The EF-S 15-85mm is also considered one of the best built of the EF-S series lenses. The 24-70/4L might be a little better sealed. The 24-105/4L actually might be about equal to the EF-S 15-85mm.
Note: No EF-S lens is an "L-series", nor will one ever be. Canon's definition of what constitutes an "L" makes it impossible. One of their three criteria is that "an L-series lens must be compatible with and usable on all EOS cameras past, present and future". EF-S lenses are not. They are limited to use on APS-C crop sensor digital cameras only. So, no EF-S lens can ever get the red stripe of an "L"... But this doesn't mean that an EF-S lens can't rival "L" performance... and the 15-85mm is one of several that do (EF-S 10-22mm, EF-S 17-55mm and EF-S 60/2.8 Macro are some others).
Which brings us to one other thing... Your EF-S lens is only usable on APS-C crop sensor cameras, while either of the EF lenses could be used on a full frame camera such as 6D or 5D Mark III (or the new 5DS). For architecture/landscape a full frame camera might be a desirable upgrade to eventually consider (7DII is a great camera and capable of many things, but especially excels at sports/action shooting).
However, if you ever go to a full frame camera, for architecture in particular you also might want to check out the TS-E "Tilt-Shift" lenses. Canon offers17/4L, 24/3.5L II, 45/2.8 and 90/2.8 TS-E lenses... and the first three, in particular, are especially ideal for architectural photography. These are manual focus lenses, but all are highly corrected and have lens "movements" that can be used to correct for keystoning and other optical effects when shooting buildings, as well as means of controlling the plane of focus in interesting ways.

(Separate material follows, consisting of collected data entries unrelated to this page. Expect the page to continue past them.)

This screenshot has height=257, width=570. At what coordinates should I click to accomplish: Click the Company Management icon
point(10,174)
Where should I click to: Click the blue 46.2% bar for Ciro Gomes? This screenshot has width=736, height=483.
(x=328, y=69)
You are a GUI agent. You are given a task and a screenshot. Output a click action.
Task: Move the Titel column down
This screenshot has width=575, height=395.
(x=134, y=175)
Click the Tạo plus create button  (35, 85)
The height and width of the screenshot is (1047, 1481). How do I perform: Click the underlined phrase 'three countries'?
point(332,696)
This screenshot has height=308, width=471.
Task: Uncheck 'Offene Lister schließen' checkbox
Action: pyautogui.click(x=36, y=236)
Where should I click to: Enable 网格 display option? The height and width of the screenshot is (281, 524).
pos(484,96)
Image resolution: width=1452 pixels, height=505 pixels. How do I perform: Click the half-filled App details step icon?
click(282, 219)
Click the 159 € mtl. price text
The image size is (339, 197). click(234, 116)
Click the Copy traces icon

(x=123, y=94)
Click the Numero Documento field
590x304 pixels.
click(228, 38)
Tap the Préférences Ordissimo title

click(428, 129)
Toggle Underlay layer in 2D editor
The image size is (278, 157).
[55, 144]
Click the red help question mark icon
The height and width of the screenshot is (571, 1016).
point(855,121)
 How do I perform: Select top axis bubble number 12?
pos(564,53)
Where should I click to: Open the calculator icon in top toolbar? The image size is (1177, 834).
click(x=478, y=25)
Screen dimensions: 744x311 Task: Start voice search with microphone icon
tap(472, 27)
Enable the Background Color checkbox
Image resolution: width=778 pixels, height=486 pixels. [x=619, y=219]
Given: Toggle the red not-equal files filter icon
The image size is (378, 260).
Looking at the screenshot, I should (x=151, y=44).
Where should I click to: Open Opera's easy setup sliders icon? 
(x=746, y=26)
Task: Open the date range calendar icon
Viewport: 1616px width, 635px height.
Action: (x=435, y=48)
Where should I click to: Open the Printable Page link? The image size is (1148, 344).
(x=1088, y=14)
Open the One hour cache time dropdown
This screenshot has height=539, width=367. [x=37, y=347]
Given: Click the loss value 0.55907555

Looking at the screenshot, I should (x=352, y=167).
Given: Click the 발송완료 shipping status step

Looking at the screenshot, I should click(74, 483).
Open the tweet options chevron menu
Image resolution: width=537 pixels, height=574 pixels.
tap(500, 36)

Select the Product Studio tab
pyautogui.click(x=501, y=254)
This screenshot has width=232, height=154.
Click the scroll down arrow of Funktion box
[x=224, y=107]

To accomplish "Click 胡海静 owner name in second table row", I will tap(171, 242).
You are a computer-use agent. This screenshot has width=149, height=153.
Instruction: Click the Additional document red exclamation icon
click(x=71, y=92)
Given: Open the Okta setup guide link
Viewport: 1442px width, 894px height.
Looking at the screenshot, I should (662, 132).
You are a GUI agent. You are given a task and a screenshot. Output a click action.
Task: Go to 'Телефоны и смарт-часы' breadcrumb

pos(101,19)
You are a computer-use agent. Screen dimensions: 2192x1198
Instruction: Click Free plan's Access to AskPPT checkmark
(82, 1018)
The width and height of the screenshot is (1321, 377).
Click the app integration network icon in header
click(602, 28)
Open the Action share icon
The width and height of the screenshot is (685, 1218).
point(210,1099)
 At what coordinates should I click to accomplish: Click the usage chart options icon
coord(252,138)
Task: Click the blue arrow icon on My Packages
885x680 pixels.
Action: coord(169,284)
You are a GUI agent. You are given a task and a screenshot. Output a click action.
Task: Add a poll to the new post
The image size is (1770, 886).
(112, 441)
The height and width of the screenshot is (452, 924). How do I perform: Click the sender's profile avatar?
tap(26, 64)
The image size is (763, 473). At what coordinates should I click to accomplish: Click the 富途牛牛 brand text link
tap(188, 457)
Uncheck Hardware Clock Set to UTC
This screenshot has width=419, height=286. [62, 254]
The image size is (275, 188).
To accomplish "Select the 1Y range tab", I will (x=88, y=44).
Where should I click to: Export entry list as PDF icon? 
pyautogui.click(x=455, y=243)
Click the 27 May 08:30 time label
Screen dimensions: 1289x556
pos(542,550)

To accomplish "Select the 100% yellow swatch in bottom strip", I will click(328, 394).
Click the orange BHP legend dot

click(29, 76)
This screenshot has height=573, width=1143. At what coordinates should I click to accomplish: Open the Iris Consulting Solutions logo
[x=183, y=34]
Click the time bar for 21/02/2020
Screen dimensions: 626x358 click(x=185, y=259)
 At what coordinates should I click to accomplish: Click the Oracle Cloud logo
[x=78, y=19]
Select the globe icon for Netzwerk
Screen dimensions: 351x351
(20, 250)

Frankly, if it were me, I'd stick with the 15-85mm for use on the 7DII and only reconsider the other lenses if changing to a full frame camera, too.
***********
Alan Myers
San Jose, Calif., USA
"Walk softly and carry a big lens."
GEAR: 5DII, 7D(x2), 50D(x3), some other cameras, various lenses & accessories
FLICKR & EXPOSUREMANAGER
06-03-2015 12:41 PM
Thanks for all the info. I am enjoyed the 7d mkii as it is a very nice camera. I am also making some adjustments with the 15-85 to see how I can improve.
I do have a protection filer on the lens and also use a hood.
06-03-2015 01:50 PM
"The EF-S 15-85mm is one of the sharpest, most versatile and compact lenses available for Canon APS-C cameras ..."
Actually, on paper anyway, the EF 24-105mm f4 is considerably sharper than the EF-S 15-85mm.
This could make a big difference for a person wanting to shoot landscape, (barns and such). Especially if she wants to crop, or enlarge a print or do HDR.